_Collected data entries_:
=== Section Start ===

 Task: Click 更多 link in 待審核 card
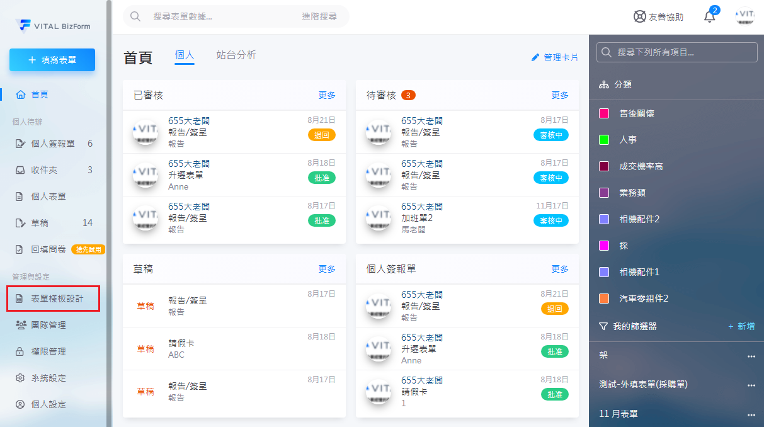(x=560, y=95)
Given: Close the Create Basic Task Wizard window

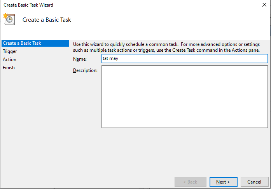Looking at the screenshot, I should pyautogui.click(x=264, y=5).
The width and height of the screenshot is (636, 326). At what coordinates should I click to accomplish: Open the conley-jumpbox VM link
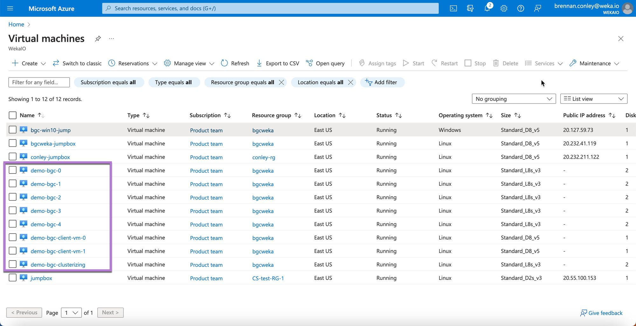[50, 157]
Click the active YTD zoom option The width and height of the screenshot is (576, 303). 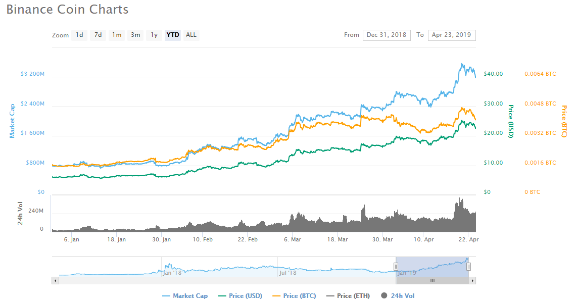tap(172, 35)
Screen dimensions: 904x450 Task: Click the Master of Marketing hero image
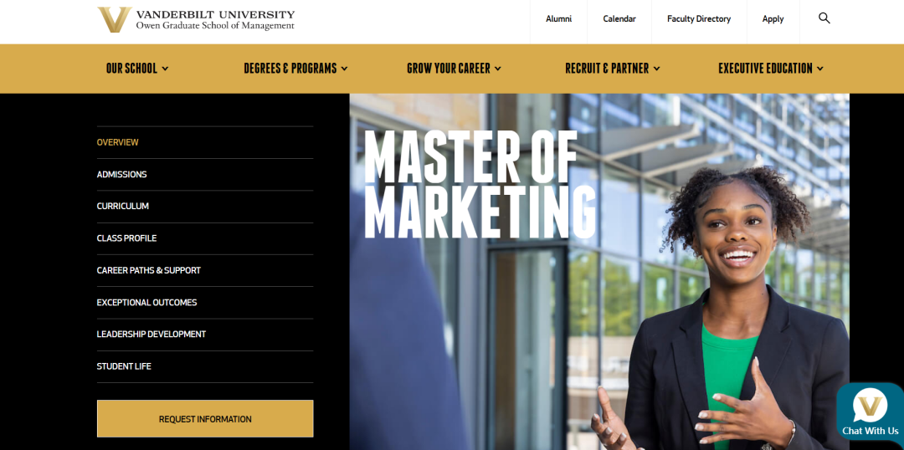[599, 271]
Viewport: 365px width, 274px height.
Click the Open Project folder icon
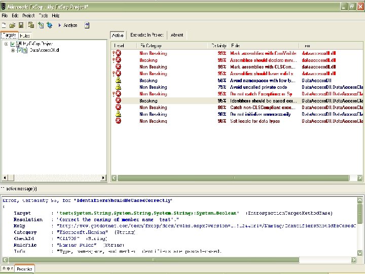pyautogui.click(x=12, y=25)
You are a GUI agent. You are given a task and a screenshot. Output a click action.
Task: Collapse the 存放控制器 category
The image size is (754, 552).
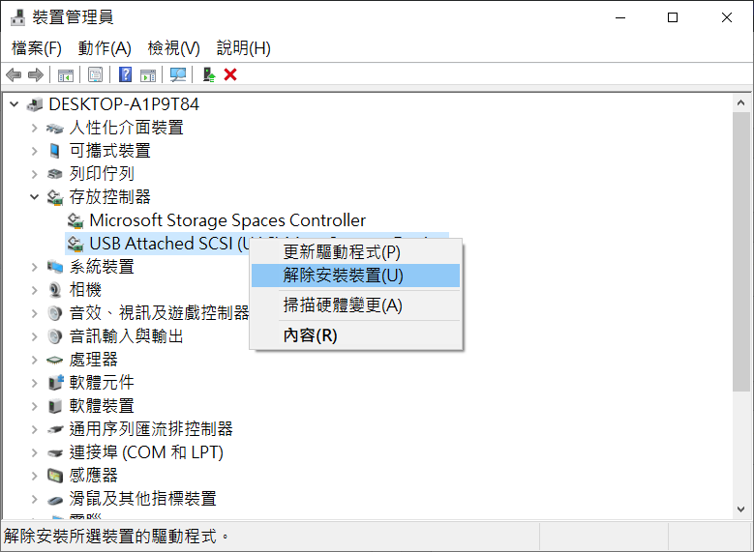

=== Section End ===

_WORK ITEM_:
Reproduce the final stretch of lines exactly: the line containing "Screen dimensions: 904x450" through the last line of the data, both included. Pictures do not belong in the copy.

_ANSWER SECTION_:
Screen dimensions: 904x450 Task: Click the Master of Marketing hero image
[599, 271]
Viewport: 365px width, 274px height.
Click the Open Project folder icon
pyautogui.click(x=12, y=25)
You are a GUI agent. You are given a task and a screenshot. Output a click action.
Task: Collapse the 存放控制器 category
The image size is (754, 552).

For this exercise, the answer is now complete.